The Press 05 August 2008
High school students “causing merry hell” are being held in schools by Government measures that principals say are designed to make politicians look better. Rangiora High School principal Peggy Burrows has spoken out on a Ministry of Education policy to cut early-leaving exemptions in half. She was yesterday backed by the presidents of the Canterbury and national principals’ associations. “Because it’s an election year, the Government is trying to make sure the statistics look really good,” Burrows said. A clampdown on troubled students being allowed to leave before they turned 16 was “very difficult”. “You’re dealing probably with the most disengaged group or, in North Canterbury, with young men who have got really good job opportunities and can earn really good money and they don’t see the reason for staying at school,” she said.

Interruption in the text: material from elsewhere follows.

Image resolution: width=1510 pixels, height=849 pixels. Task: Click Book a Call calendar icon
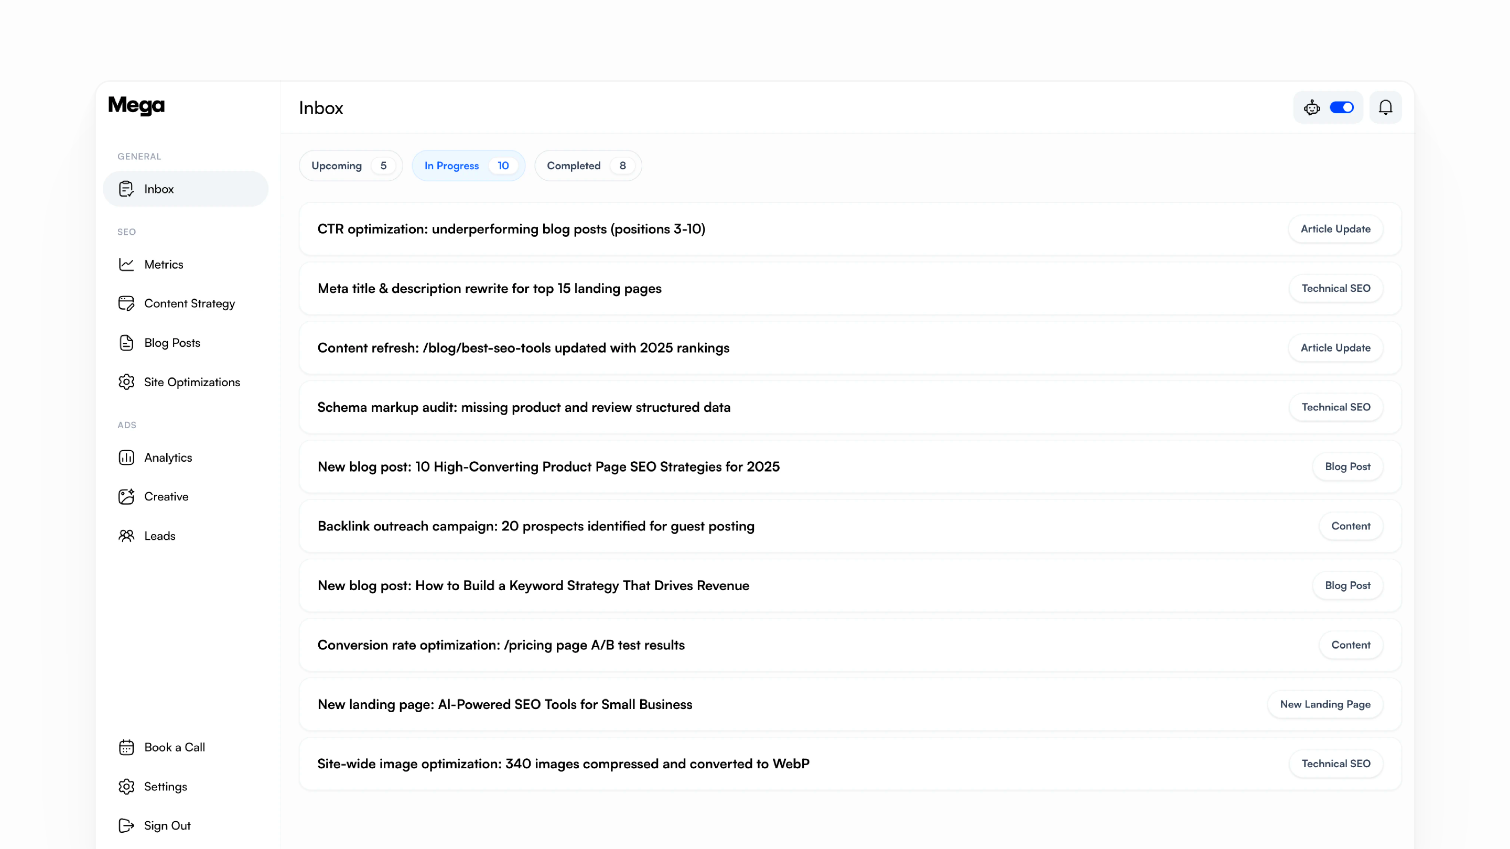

A ministry policy introduced in May last year aimed for the number of high school early-leaving exemptions to be halved. The latest report from the ministry shows 6.6 per cent of applications were turned down in 2006, rising to 36 per cent last year. About 28 per cent fewer students applied in 2007. The changes meant a net reduction of 50 per cent in the number of exemptions granted. Burrows said there was also pressure to reduce the number of suspensions and stand-downs, which made it impossible to enforce a zero-tolerance policy on drug use. “We get hammered for our high suspension rates,” she said.